Why we chose XML for the SWC annotations

Posted on Wed 29 November 2017 in misc • Tagged with corpora

I was asked why we use XML instead of json for the Spoken Wikipedia Corpora:

As mentioned, we actually started with json. The first version of the SWC was actually annotated using json and I converted that to XML.

The original json more or less looked like this:

{ "sentences_starts": [0,10,46,72],
  "words": [
      {"token" : "hello", "start": 50, "end": 370},
      ["more tokens here"]

To obtain the second sentence, you needed to get sentence_starts[1] and sentence_starts[2], then obtain the sub-list of words defined by those bounds. You can notice the downside of data normalization.

The XML looked like this:

  <token start="50" end="370">hello</token>
  [more tokens here]

You can see that it is much more succinct. To obtain the second sentence, just do an xpath query: sentence[1] (more about using xpath at the bottom of this post).
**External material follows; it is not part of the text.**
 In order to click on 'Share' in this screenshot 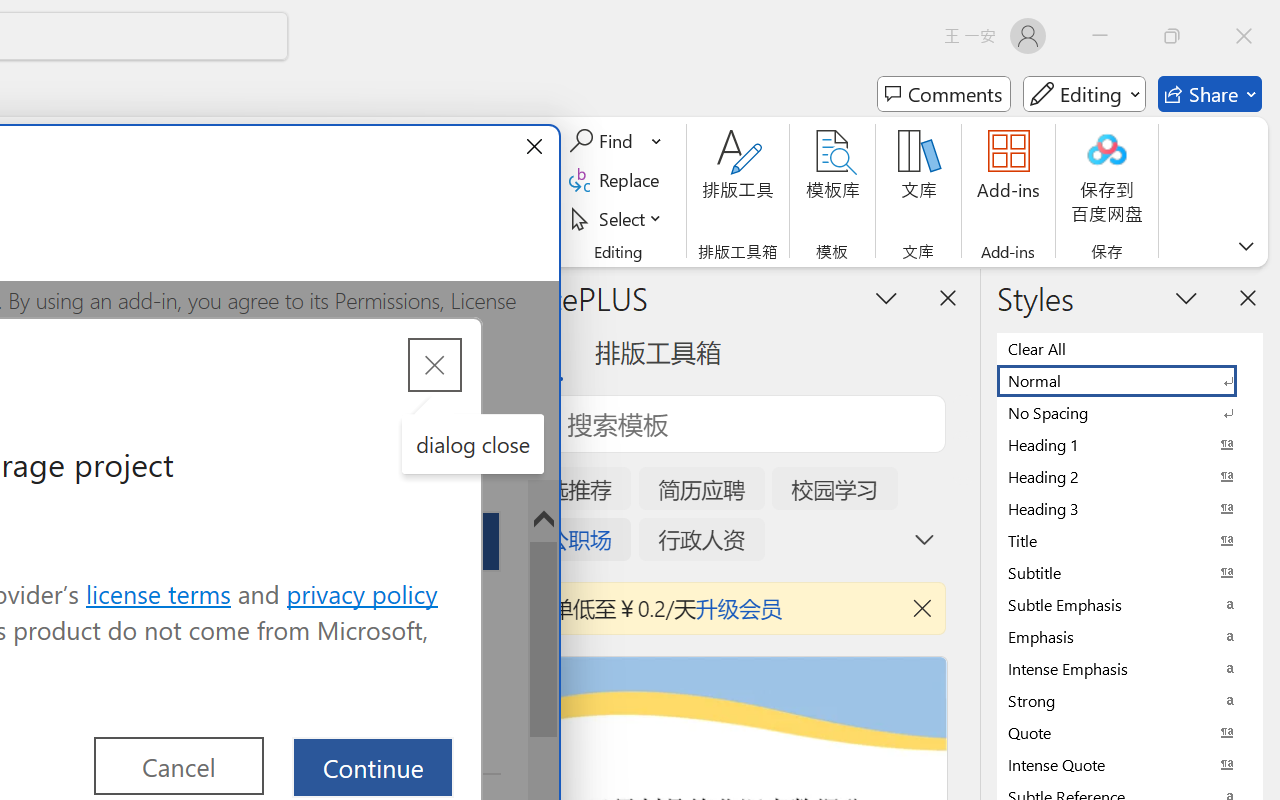, I will do `click(1209, 94)`.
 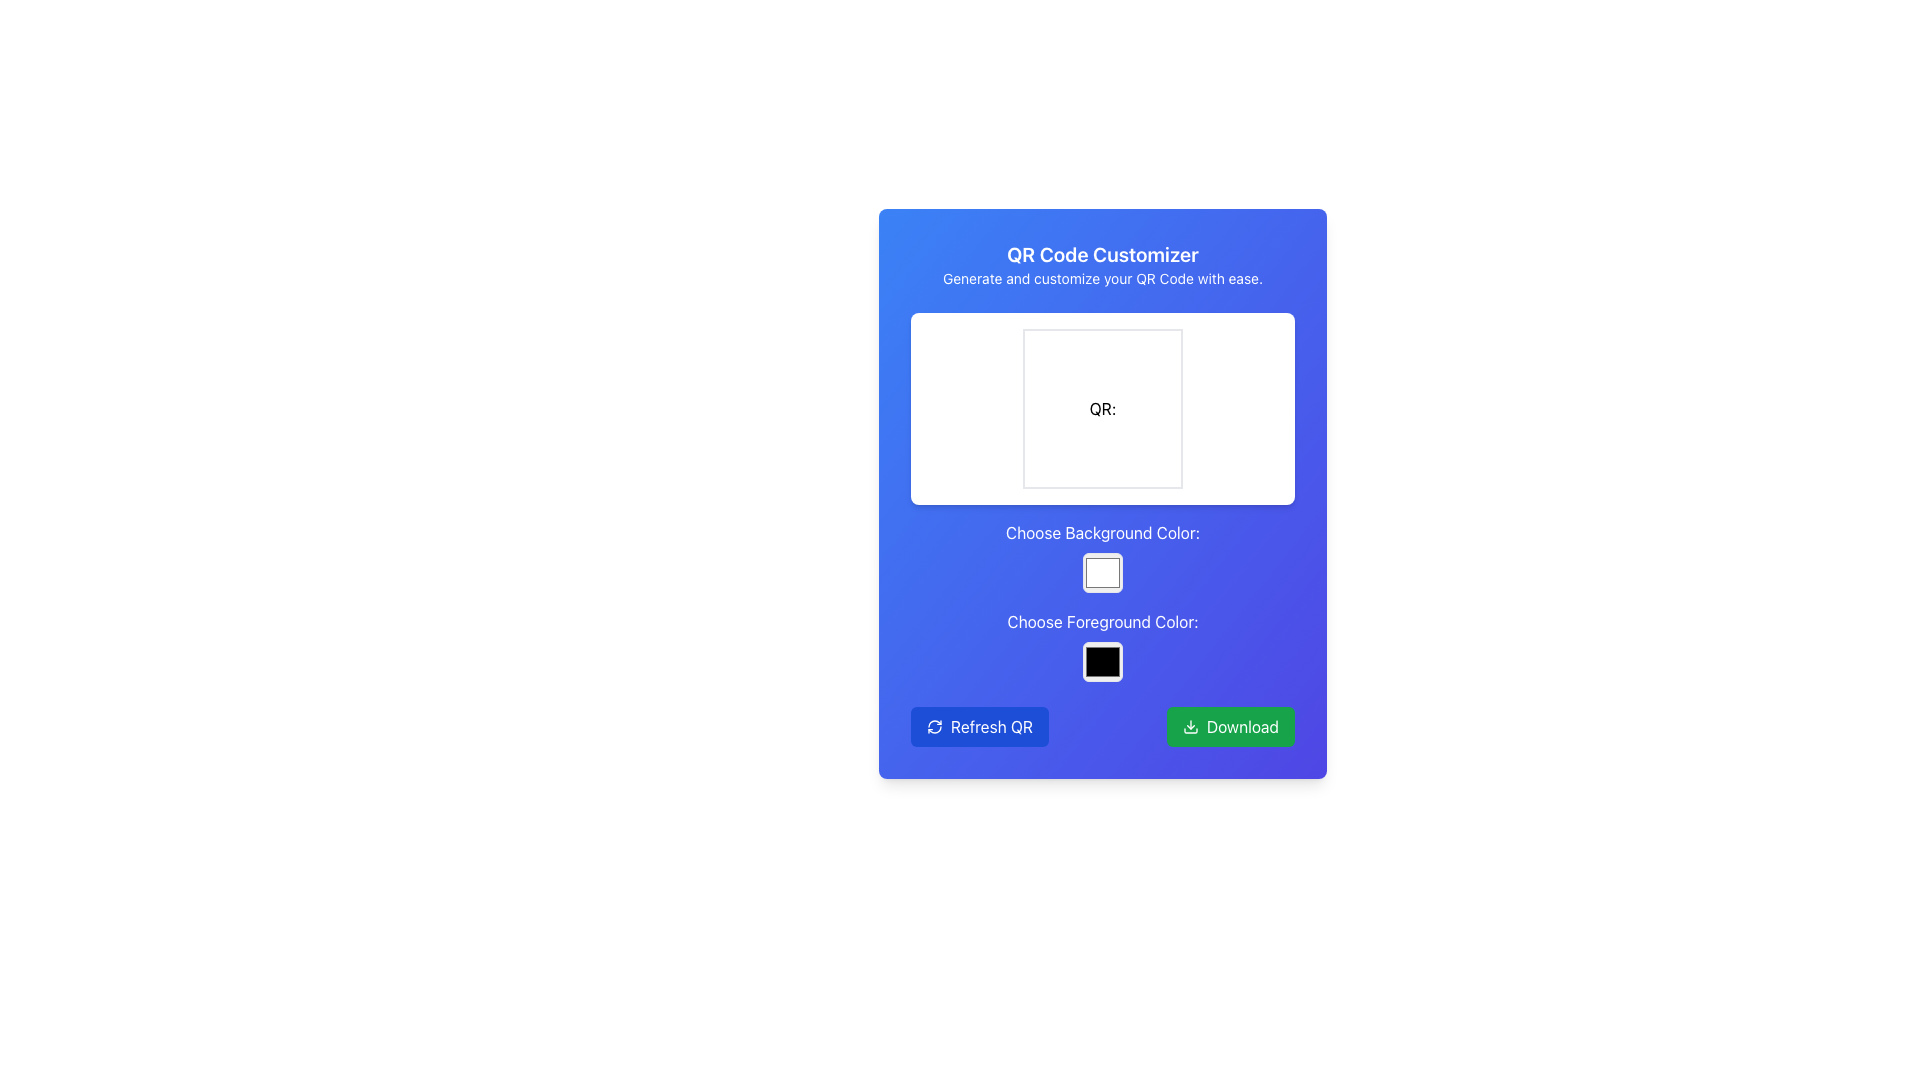 What do you see at coordinates (934, 726) in the screenshot?
I see `the refresh icon located inside the 'Refresh QR' button at the bottom-left section of the card interface to initiate the refresh action` at bounding box center [934, 726].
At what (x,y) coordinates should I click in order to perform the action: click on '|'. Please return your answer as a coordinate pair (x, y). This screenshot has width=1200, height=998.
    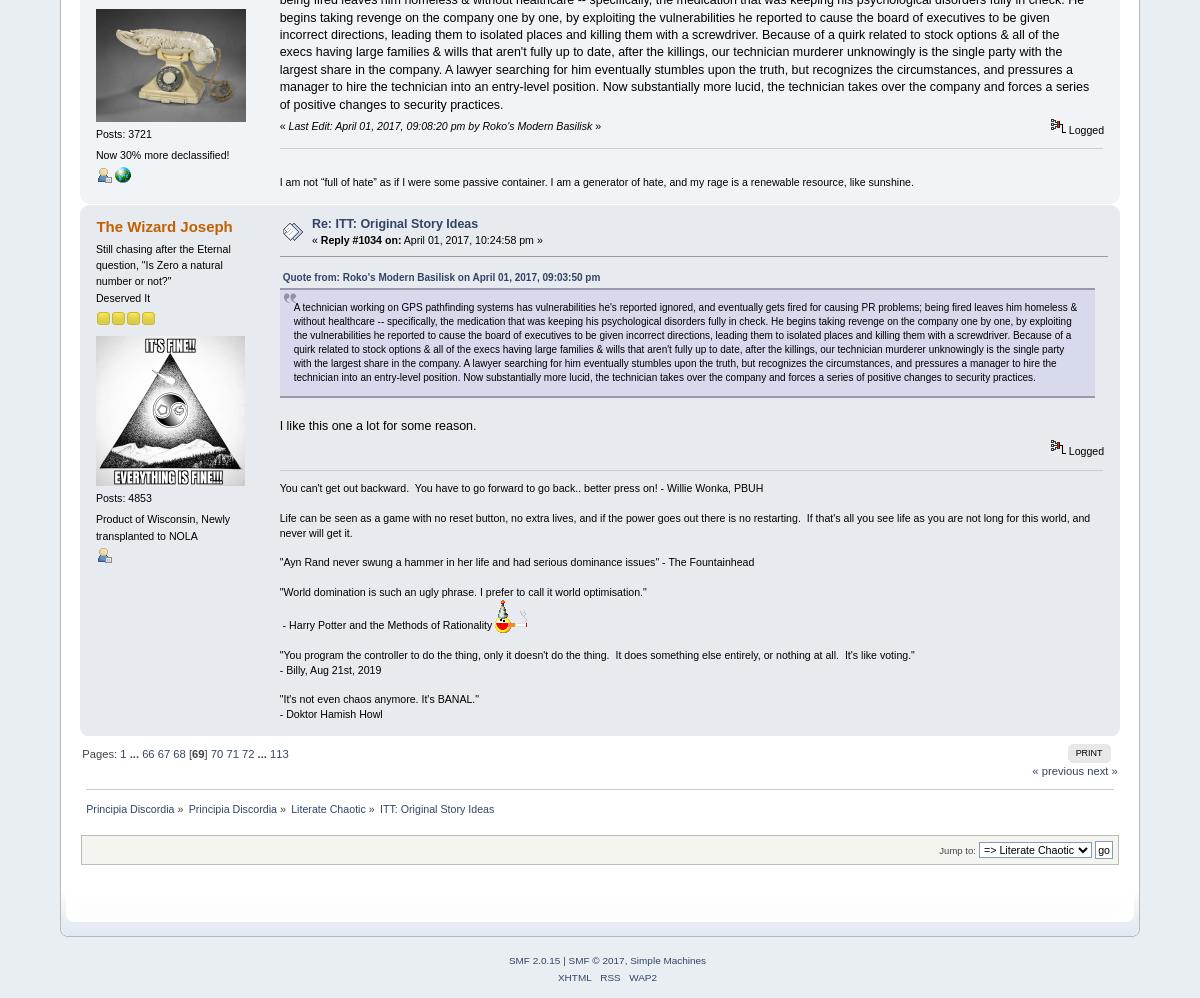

But now we have much more structure, as you can see in our RelaxNG definition (have a look, it's easy to read!). We have

  • sections which can be nested
  • parts which were ignored during the alignment
  • sentences containing tokens, containting normalizations, containing phonemes

All in all, the annotation is a fairly elaborate typed tree. json is actually less succinct if you want to represent such data because there are no types. Try to represent <s><t>foo</t> <t>bar</t></s> in json:

{ "type": "s"
  "elems": [{"type": "t", "elems": ["foo"]},
           " ",
           {"type": "t", "elems": ["bar"]}

The distinction between data and annotation is not clear in json: in XML, everything that is not an XML tag is character data. To get the original text, just strip all XML tags. In json you would somehow have to externally define what the original data is and what the annotation is. This is important because we keep character-by-character correspondence to the original data. This is a very cool feature because you can cross-reference our annotations with the html markup to e.g. look at the impact of <b> tags on pronunciation.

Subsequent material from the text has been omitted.